SET TASK — Rescale the listing starting at the line containing "Task: Open the Time series format dropdown" and ending at the line containing "Action: pyautogui.click(x=132, y=135)". Reproduce those lines, including the request and screen size, but multiply each click coordinate in the answer by 1.05, round to whole numbers with halves going up, and leave out the picture.

PROVIDED MATERIAL —
* begin *
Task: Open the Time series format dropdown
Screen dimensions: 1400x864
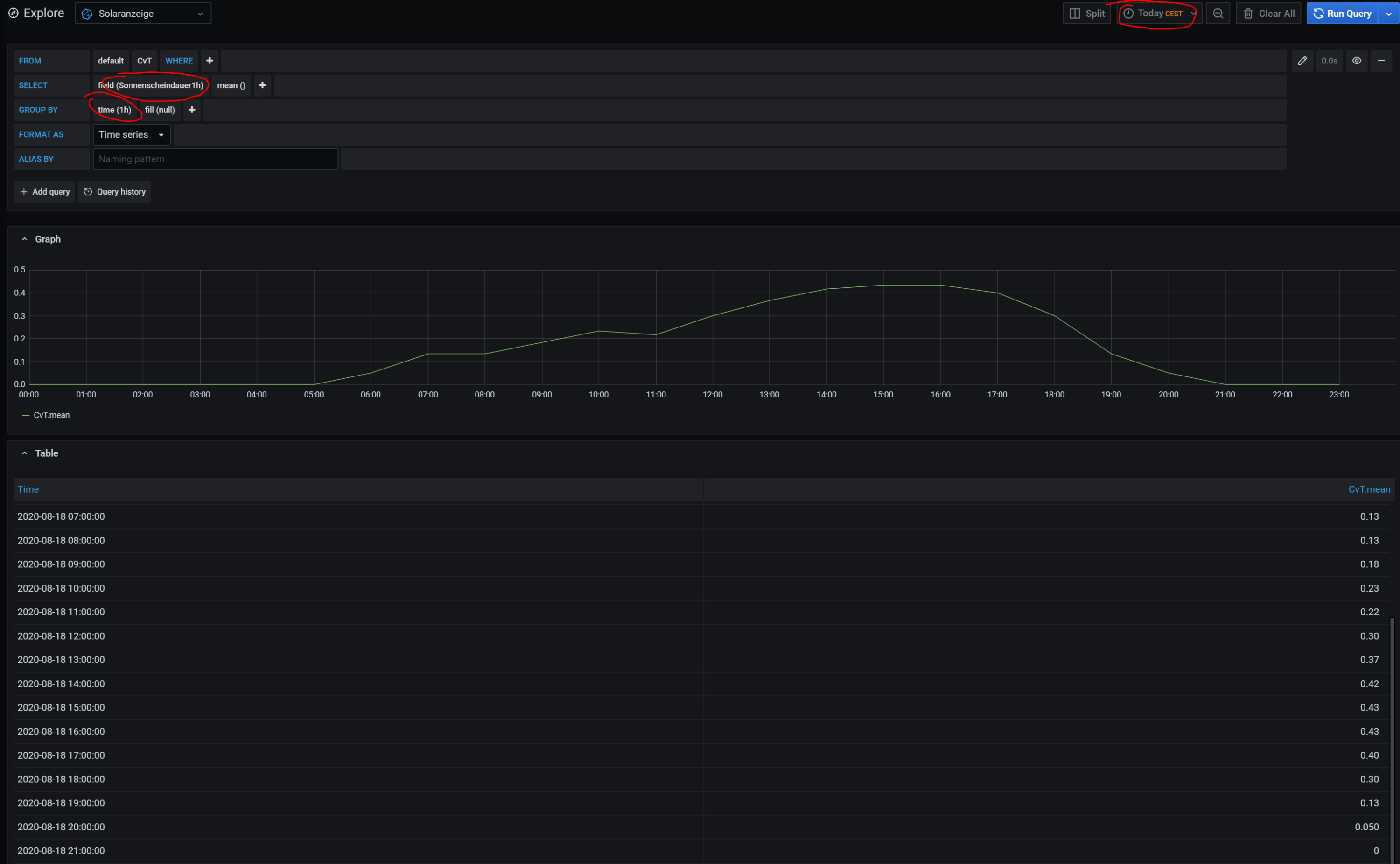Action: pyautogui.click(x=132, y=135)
* end *
* begin *
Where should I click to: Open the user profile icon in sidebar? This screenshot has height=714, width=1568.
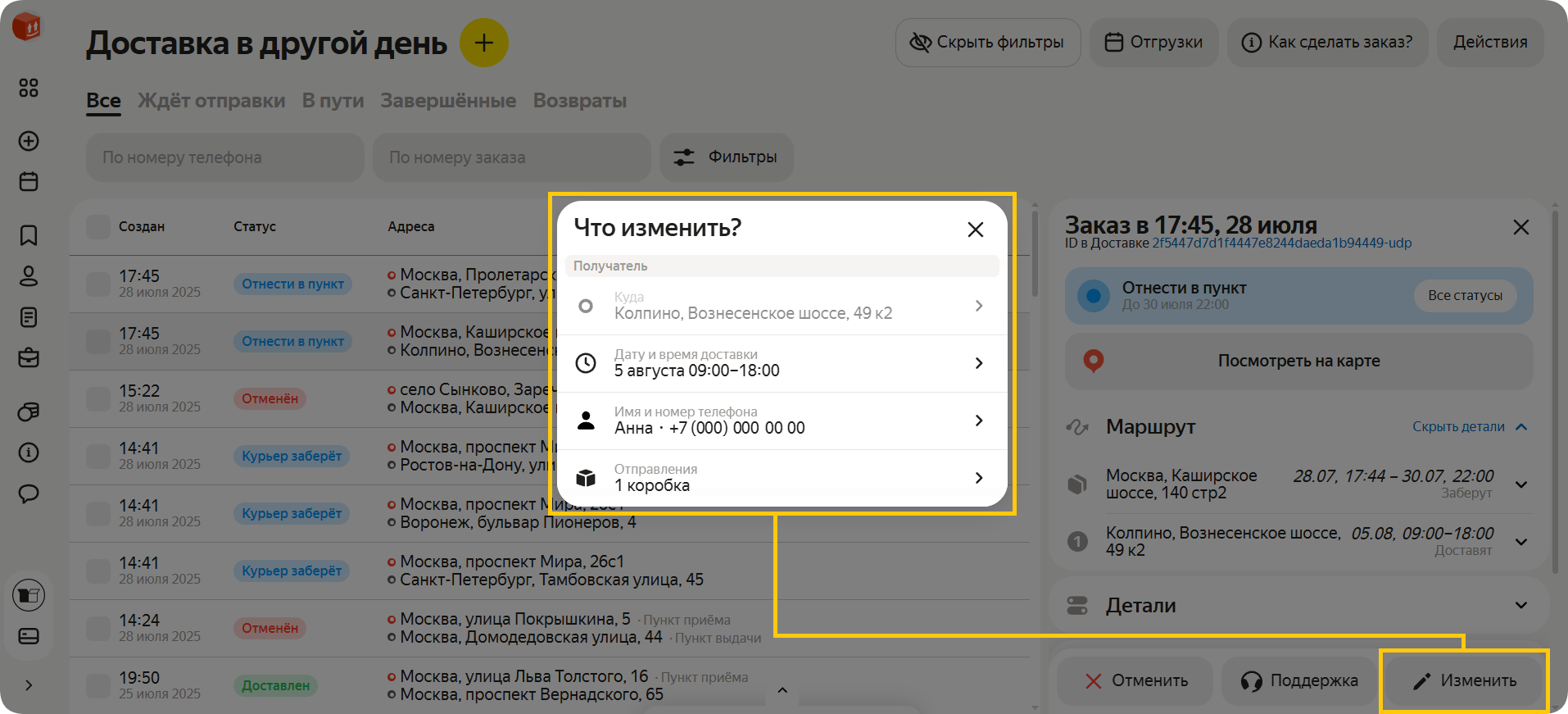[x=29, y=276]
* end *
EXERCISE RESPONSE —
Task: Open the Time series format dropdown
Screen dimensions: 1400x864
Action: pyautogui.click(x=139, y=142)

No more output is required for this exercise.